Speed: Move at high speed so you can innovate for customers quicker, adapt to changing markets better, and grow more effective at accelerating business results. The DevOps model enables developers and operations organizations to accomplish these results. For example, microservices and constant delivery let teams take control of services and then deliver updates to them faster.

Rapid Delivery: Increasing the frequency and step to release so you can innovate and enhance your product quickly. The quicker you release new features and fix bugs, the faster you can return to your customers’ needs and develop a competitive choice. Continuous integration and continuous delivery are practices that automate the software release process, from build to deploy.

Reliability: Guarantee the quality of application updates and support changes so you can probably deliver at a more rapid speed while keeping a positive experience for end users.

Scale: Performing and maintaining your infrastructure and improvement processes at scale. Automation and flexibility help you manage multiple or improving systems efficiently and with decreased risk. For example, infrastructure as code helps you manage your development, testing, and production environments in a repeatable and more productive manner.

Improved Collaboration: DevOps emphasizes benefits such as ownership and responsibility. Developers and operations organizations cooperate closely, assign many responsibilities, and attach their workflows. This decreases incapability and saves time (e.g. handwork is reduced between developers and operations, writing code that takes into account the environment in which it is run).
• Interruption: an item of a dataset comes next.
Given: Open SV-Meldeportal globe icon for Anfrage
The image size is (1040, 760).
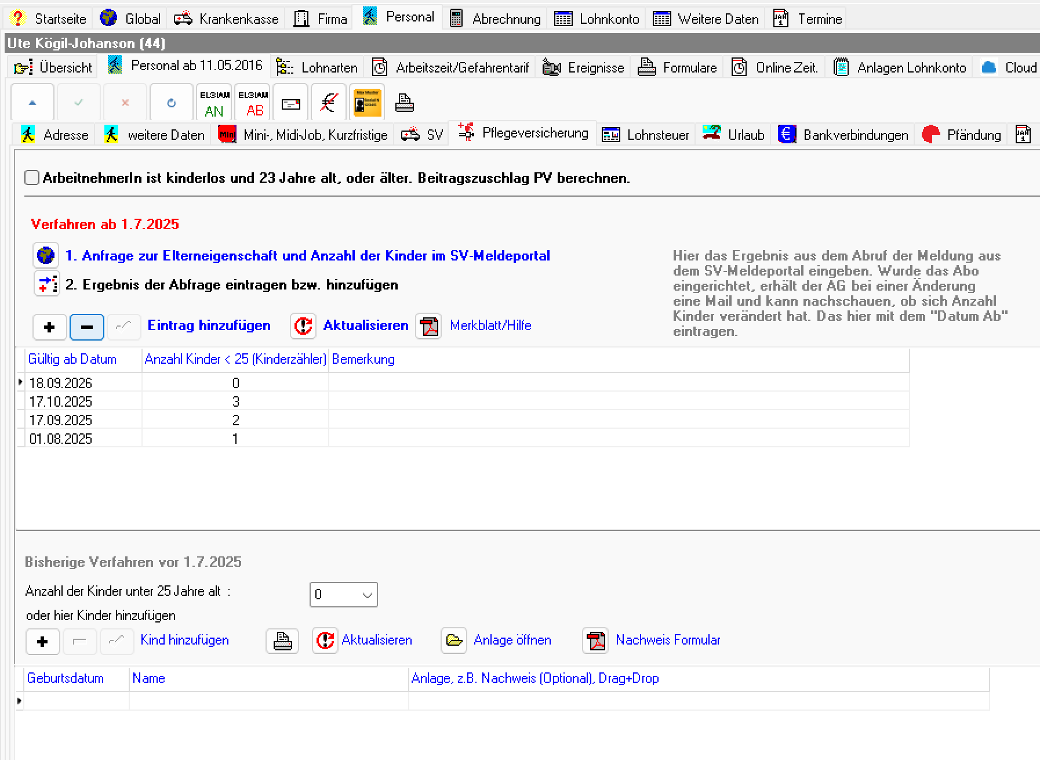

Security: Move swiftly while maintaining control and protecting compliance. Choosing DevOps without falling security by using automatic methods, fine-grained commands, and configuration management systems. For example, utilizing infrastructure as code and policy as code, you can determine and then track compliance at scale.

Evolution of DevOps:

•    In the year 1957, the notion of DevOps began with the evolution of the first computer program code.

•    After launching ARPANET, network of engineering jobs and network operations services were designed in the year 1967.

•    Moving ahead to 2003, the first set of “site loyalty engineers” was hired to operate a creative atmosphere that was separate from the development environment.

•    Few years below the way, in 2009 Flickr combines “Dev” and “Ops” in a trial to determine the ‘finger pointing’ query connecting the developers and operations organization.

•    Again in 2009, an engineer named Patrick Debois arranged a small gathering of “agile system administrators.” It means to promote for his conference on Twitter, he created a compressed hashtag, thus giving birth to the term “DevOps.”

•    Today, Artificial Intelligence (AI) penetrated in our lives. DevOps evolves with manta to ‘ automate, automate and automate.’

Is DevOps Agile?

The simple answer to it is “No”. Though both the words are broadly similar, it would be inaccurate to say that they are both the same. While DevOps is the notion to manage end-to-end engineering methods, Agile is a method used to execute complex projects. In fact, Agile is one of the crucial parts of successful DevOps. Here are a few essential differences.

DevOps is essentially reducing how Dev and Ops are done today. And it will improve how security is done, too. It demands new skills, new tools, and a new set of preferences. It will take time and a new viewpoint. So the sooner you get started, the better.

Naveen E

Naveen E

Author

Hola peeps! Meet an adventure maniac, seeking life in every moment, interacting and writing at Asha24.